Wergosum's Random Blog | Statistical Vs. agronomic significance in crop monitoring and forecasting

We all develop rules of thumb that help us make operational decisions. One of my personal rules is that “agronomic significance” comes before “statistical significance”. For instance, when assessing regression coefficients, I would discard some of them regardless of their statistical significance if they don’t make agronomic sense. An example would be a negative relation between sunshine and irrigated rice yield. The occurrence is not “impossible”, but it is very unlikely, and certainly deserves a critical examination of data and statistics! Similar situations do occur now and then: This little post focuses on a related issue when decisions have to be taken based on short time series.

About the length of time series required for agronomic analyses, my empirical rule is that we should adopt a period that is between 12 and 15 years. Why? Because the 30 years statisticians (and, in their wake, climatologists) are so fond of (for good “statistial reasons”) are usually far too long for any meaningful agronomic analysis. Everything changes in 30 years:

Farmers are replaced by their sons, or daughters if you are in some parts of Africa (30 years is a “generation”)
Agricultural policies go through several cycles (EC orders to plant fruit trees, and then to uproot them)
The overall economy and national and international market conditions can take unsuspected and unexpected turns (think of the 2008 food price rise!)
New crop varieties are developed (ever heard of GMO’s?)
Farmers modify their practices (irrigation techniques, fertiliser type and application method, phytosanitary products)
Fashions come and go (dry planting Vs wet planting, World Bank thinking on farm subsidies, statistical sampling techniques) etc.

As a result, I prefer to use a period that’s sufficiently short to avoid many of the listed issues, but yet sufficiently long to have some statistical weight. This applies, in particular to yield and production trends. Trends incorporate many factors. Five years is really too short to meaningfully assess a trend, because this is about the time it takes for agricultural policies to be adopted by the farming

Iranian wheat production trends between 1993-2002 (red triangles, decreasing 168000 tons per year), 2003-2012 (green lozenges, decreasing 74000 tons/year) and 1993-2012 (yellow circles, increasing 198000 tons/year). The statistical significance is usually low: R-squared is 0.027 for 1993-2002 and 0.057 for 2003-2012, but 0.25 for the whole time series from 1993 to 2012. Graph based on data downloaded from FAOSTAT (http://faostat3.fao.org/faostat-gateway/go/to/home/E)

Iranian wheat production trends between 1993-2002 (red triangles, decreasing 74000 tons per year), 2003-2012 (green lozenges, decreasing 168000 tons/year) and 1993-2012 (yellow circles, increasing 198000 tons/year). The statistical significance is usually low: R-squared is 0.027 for 1993-2002 and 0.057 for 2003-2012, but 0.25 for the whole time series from 1993 to 2012. Graph based on data downloaded from FAOSTAT (http://faostat3.fao.org/faostat-gateway/go/to/home/E)

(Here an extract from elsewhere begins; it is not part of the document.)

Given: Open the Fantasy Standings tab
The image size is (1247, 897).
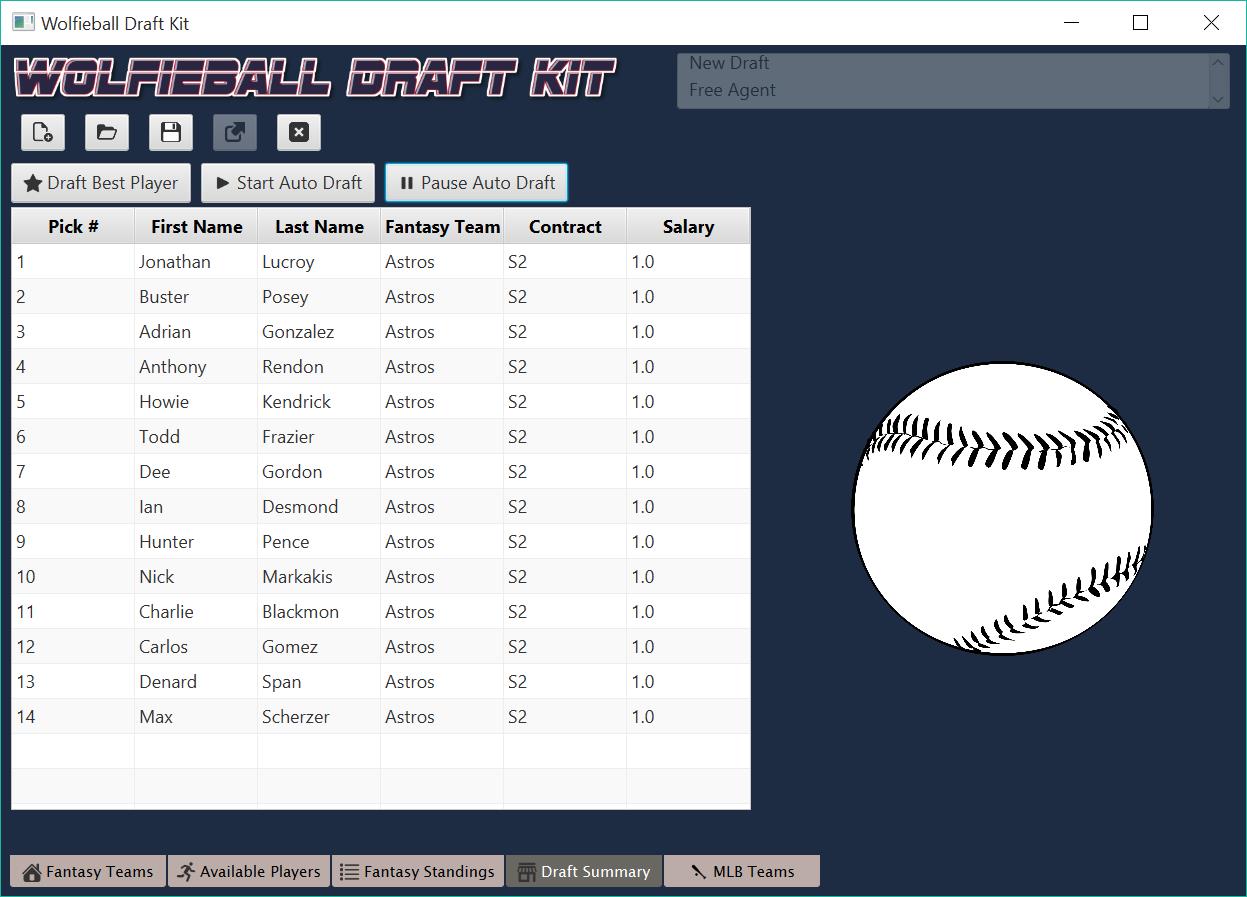Looking at the screenshot, I should tap(418, 871).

community, and also the time it takes to the farming community to adapt to the prevailing economic conditions whenever the required change take more than just switching varieties. For instance, when infrastructure changes are required (irrigation, transport, storage), the time constant is around five years. And we should not forget inter-annual variability of yields brought about by weather. For farming to be meaningful, the risk of severe crop loss should not exceed “2 or 3 years out of ten”, which is to say, approximately 1 year out of five. In other words, when computing trends over 5 years, particularly in semi-arid areas, there is a risk that the period will include one atypical year that will pull the trend up of push it down, with the result that it is not very meaningful, i.e. that it does not actually describe expected long-term (structural) behaviour of agriculture, but rather conjectural effects.

If 5 years is too short, then 10 years should be acceptable: the period is still short, but “erratic” fluctuations should be ironed out by averaging. Yet, the reality can be different, as shown in the figure, which illustrates wheat production trends in Iran over two successive 10-year periods: the trend is negative for each of the two decennia, but the long-term production trend (over 20 years: 1993-2012) is positive! Obviously, some other statistical method should be applied!

But let’s come back to the issue of “statistical Vs. agronomic significance”: the graphs tell us that we are in a situation where more than “2 or 3 years out of ten” suffer very poor conditions, and certainly raise some questions that go beyond statistics. Is this sufficient to revise the “rule of thumb?” I think not!